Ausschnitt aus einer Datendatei

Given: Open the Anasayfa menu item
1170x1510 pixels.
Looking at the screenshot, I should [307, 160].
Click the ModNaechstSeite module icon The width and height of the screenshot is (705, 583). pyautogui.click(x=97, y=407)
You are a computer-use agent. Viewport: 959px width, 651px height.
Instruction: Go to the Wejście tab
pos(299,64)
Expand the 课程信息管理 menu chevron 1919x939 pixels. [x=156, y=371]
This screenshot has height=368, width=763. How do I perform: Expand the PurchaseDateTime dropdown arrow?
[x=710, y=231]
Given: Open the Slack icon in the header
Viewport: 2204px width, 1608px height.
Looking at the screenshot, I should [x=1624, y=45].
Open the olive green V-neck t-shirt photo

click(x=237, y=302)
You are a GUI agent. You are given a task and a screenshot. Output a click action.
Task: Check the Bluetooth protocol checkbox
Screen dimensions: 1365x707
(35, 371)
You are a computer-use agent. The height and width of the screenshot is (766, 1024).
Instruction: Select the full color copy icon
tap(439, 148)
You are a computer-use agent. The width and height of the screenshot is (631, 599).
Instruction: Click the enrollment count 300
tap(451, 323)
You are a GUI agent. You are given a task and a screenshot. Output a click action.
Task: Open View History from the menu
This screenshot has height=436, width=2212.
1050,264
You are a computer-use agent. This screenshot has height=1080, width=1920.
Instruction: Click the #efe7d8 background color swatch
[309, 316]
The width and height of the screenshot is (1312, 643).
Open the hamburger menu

● AUFGABENSTELLUNG
Zitiere sämtliche Zeilen oben Wort für Wort und ohne jede Änderung.

● LÖSUNG
Given: Open the Anasayfa menu item
1170x1510 pixels.
Looking at the screenshot, I should [307, 160].
Click the ModNaechstSeite module icon The width and height of the screenshot is (705, 583). pyautogui.click(x=97, y=407)
You are a computer-use agent. Viewport: 959px width, 651px height.
Instruction: Go to the Wejście tab
pos(299,64)
Expand the 课程信息管理 menu chevron 1919x939 pixels. [x=156, y=371]
This screenshot has height=368, width=763. How do I perform: Expand the PurchaseDateTime dropdown arrow?
[x=710, y=231]
Given: Open the Slack icon in the header
Viewport: 2204px width, 1608px height.
Looking at the screenshot, I should [x=1624, y=45].
Open the olive green V-neck t-shirt photo

click(x=237, y=302)
You are a GUI agent. You are given a task and a screenshot. Output a click action.
Task: Check the Bluetooth protocol checkbox
Screen dimensions: 1365x707
(35, 371)
You are a computer-use agent. The height and width of the screenshot is (766, 1024).
Instruction: Select the full color copy icon
tap(439, 148)
You are a computer-use agent. The width and height of the screenshot is (631, 599).
Instruction: Click the enrollment count 300
tap(451, 323)
You are a GUI agent. You are given a task and a screenshot. Output a click action.
Task: Open View History from the menu
This screenshot has height=436, width=2212.
1050,264
You are a computer-use agent. This screenshot has height=1080, width=1920.
Instruction: Click the #efe7d8 background color swatch
[309, 316]
The width and height of the screenshot is (1312, 643).
Open the hamburger menu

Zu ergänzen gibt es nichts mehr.